_Exercise prompt_
A word-for-word copy of the records below is required.

[Stored records]
++++++++++

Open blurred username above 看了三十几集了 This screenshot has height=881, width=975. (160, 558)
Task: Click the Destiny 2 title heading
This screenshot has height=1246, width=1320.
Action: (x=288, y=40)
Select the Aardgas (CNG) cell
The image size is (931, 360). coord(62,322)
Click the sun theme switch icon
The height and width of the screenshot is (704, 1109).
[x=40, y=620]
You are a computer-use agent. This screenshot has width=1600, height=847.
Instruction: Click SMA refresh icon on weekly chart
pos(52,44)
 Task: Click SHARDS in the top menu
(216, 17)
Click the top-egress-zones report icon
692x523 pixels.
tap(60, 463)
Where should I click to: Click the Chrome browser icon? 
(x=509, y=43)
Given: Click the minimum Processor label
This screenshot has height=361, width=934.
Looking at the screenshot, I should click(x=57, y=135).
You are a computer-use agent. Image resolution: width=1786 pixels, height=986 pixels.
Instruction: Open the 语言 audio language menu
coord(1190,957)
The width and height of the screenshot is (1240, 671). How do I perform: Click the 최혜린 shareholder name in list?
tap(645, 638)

++++++++++

_Output of the task_
Open blurred username above 看了三十几集了 This screenshot has height=881, width=975. (160, 558)
Task: Click the Destiny 2 title heading
This screenshot has height=1246, width=1320.
Action: (x=288, y=40)
Select the Aardgas (CNG) cell
The image size is (931, 360). coord(62,322)
Click the sun theme switch icon
The height and width of the screenshot is (704, 1109).
[x=40, y=620]
You are a computer-use agent. This screenshot has width=1600, height=847.
Instruction: Click SMA refresh icon on weekly chart
pos(52,44)
 Task: Click SHARDS in the top menu
(216, 17)
Click the top-egress-zones report icon
692x523 pixels.
tap(60, 463)
Where should I click to: Click the Chrome browser icon? 
(x=509, y=43)
Given: Click the minimum Processor label
This screenshot has height=361, width=934.
Looking at the screenshot, I should click(x=57, y=135).
You are a computer-use agent. Image resolution: width=1786 pixels, height=986 pixels.
Instruction: Open the 语言 audio language menu
coord(1190,957)
The width and height of the screenshot is (1240, 671). How do I perform: Click the 최혜린 shareholder name in list?
tap(645, 638)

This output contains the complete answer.